Изменить размер шрифта - +
Задача-то у каждого своя, против этого не попрешь, а вот зачем специально кожу портить, старить и мазать всякой пакостью, это вопрос. Не лицо, а маска стослойная. Цирк, честное слово! Такое ощущение, что пудра и тени (трупные пятна на мертвом лице) больше наносятся для себя и окружающих соперниц, нежели для привлечения мужчин (нам краска не нужна, нам нужно тело).

С течением времени во мне даже выработалось следующее суждение: размалеванность, точнее коэффициент искусственной насыщенности лица, прямо пропорциональна количеству дури в голове. То есть, чем толще маска, тем скромнее (уродливее) внутренняя вселенная, свой собственный мир. К актерам, правда, это не относилось – работа работой, а красота красотой. Тут же не театр, не съемочная площадка…

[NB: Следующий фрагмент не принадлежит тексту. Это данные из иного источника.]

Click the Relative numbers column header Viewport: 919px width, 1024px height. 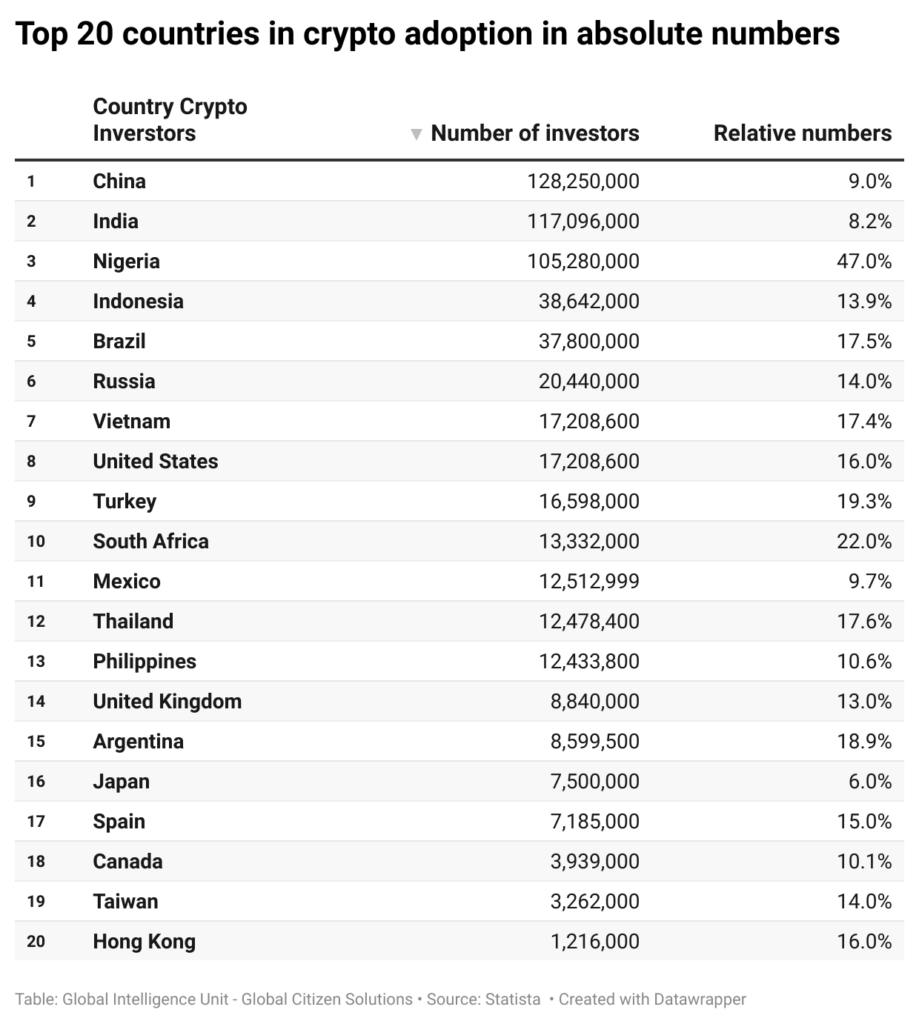[x=802, y=133]
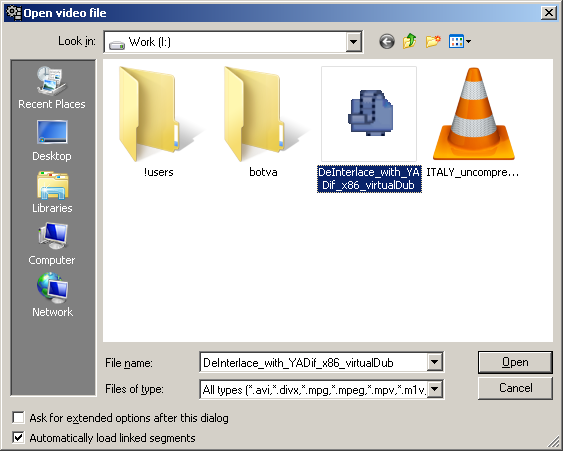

По правде говоря, женщины – странные существа, обретающие некоторую целостность и личную индивидуальность (в основном за счет внешности, поведения, редко – одежды) только годам к двадцати пяти. До этого момента основная масса этих созданий находится в странном, расщепленном состоянии. Не знаю, как это происходит, но в юности мне нередко попадались девушки, как бы состоящие из двух частей. Всегда вместе, всегда вдвоем, в одинаковой цветовой и фасонной гамме, равного роста, словно близнецы. Различие заключалось лишь в комплекции осколков будущей женщины: один, как правило, чрезвычайно тощ, другой – полнее нормы. Держась друг дружки, они пытались сыграть на контрастах и найти себе спутника, показавши себя лучше, привлекательнее двойника-антипода. Иногда количество таких раздробышей уподоблялось стаду, но с преодолением магической четвертушки все эти кусочки сливались в полноценную, состоявшуюся особь. Странное, наверное, было зрелище… страшное и пугающее.

 

– Миша, вот ты где! – немного наигранно, и в то же время привычно, Кострикова всплеснула руками. – А мы тебя обыскались. Зина пошла в душ и…

 

Обычное «и», ничего особенного, всего лишь союз, соединяющий различные части речи. Однако за последние дни… дни… Лицо озаряется легкой ухмылкой. Годы… Годы длиною в жизнь! За все это время жалкий союз стал оказывать на меня крайне негативное, просто таки гнетущее действие.

 

– И вода не течет, – улыбка плавно перекочевала с моей физиономии на мордашку сероволосой Костриковой. – Ты посмотришь?

«Может, починить сумеешь», – прочитал я про себя.

– Может, починить сумеешь… Миш?

От Нюркиных слов начинало подташнивать. Одно и то же, одно и то же…

– Возьми инструменты. Знаешь, где лежат?

 

Конечно, знаю. К чему такая забота – я не дебил. За столь продолжительный срок пребывания в Бункере уже успел выучить расположение комнат. Не глупей тебя буду! Так что повелительно-снисходительное «знаешь, где лежат?» просто невыносимо слышать.

 

Но она все равно продолжила:

– В каптерке, что около умывальника…

– Есть закуток. Там дверь, за ней лестница… да, знаю я, знаю, – сказал, грубо отмахиваясь. – Сейчас схожу и посмотрю, что можно сделать.

– Вот и славненько, вот…

Дверь гулко хлопнула. Не успев дойти до логического конца, фраза Костриковой с силой ткнулась в металлическую толщу полотна, оборвалась и мелкими буковками осыпалась на вытертый от времени пол.

– Иди туда, иди сюда! – возмущение набирало силу, сжигая и без того расшатанную психику. – Сколько можно?!!

 

Двадцать лет. Только подумать, двадцать лет среди кровососов. Один. Уму непостижимо! Как у меня еще крыша не поехала в этих эмансипированных стенах-казематах?

Случай, всего-навсего какой-то странный, нелепый случай обрек меня на столь томительное заточение.